(Dataset records)
######
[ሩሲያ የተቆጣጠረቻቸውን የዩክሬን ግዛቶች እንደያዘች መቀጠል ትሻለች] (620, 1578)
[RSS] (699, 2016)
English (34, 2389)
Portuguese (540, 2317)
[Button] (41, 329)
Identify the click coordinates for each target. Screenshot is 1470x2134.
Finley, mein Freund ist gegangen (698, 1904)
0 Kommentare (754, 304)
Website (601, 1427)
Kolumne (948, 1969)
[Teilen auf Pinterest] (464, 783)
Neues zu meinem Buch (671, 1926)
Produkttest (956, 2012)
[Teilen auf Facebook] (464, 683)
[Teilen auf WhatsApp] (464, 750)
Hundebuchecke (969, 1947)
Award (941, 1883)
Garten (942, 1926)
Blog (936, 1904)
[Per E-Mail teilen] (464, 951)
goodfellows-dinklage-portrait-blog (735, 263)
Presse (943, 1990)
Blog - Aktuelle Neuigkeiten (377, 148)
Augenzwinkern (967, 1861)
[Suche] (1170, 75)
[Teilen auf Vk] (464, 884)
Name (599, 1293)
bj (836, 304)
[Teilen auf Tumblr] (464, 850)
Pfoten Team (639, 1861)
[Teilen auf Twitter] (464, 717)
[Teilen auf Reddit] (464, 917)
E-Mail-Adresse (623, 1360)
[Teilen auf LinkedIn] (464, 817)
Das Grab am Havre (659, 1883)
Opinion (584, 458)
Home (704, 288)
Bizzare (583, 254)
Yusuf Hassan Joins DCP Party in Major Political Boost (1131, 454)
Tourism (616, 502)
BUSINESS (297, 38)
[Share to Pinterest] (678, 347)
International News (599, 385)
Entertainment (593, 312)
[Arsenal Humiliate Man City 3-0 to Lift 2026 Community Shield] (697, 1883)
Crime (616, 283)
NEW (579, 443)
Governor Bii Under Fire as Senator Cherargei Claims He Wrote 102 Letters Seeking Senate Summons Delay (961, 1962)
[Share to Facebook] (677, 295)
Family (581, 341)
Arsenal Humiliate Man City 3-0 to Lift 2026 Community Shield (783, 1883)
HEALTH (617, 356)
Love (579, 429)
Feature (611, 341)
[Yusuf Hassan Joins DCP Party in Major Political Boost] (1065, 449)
######
• **Aim of the task**: How many lines in the records contain the string "Major"? Give the number by itself.

• **Solution**: 2